GOAL OF THE EXERCISE. Reproduce the lines from the one containing "Expand the Shots folder in Project panel" up to and including the one containing "click(19, 199)", leaving out the pictures.

THE DATA.
************

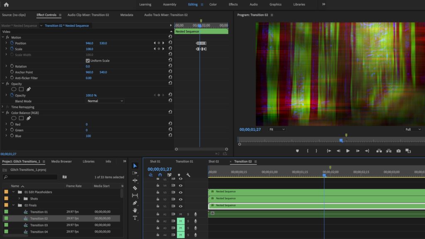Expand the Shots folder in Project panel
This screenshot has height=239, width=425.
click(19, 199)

************

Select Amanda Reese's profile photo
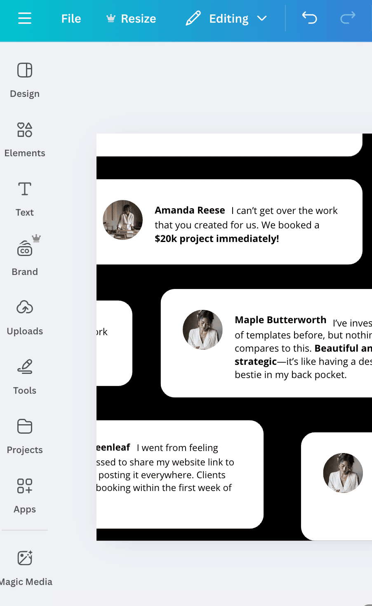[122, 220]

************

TASK RESULT.
Expand the Shots folder in Project panel
This screenshot has height=239, width=425.
click(19, 199)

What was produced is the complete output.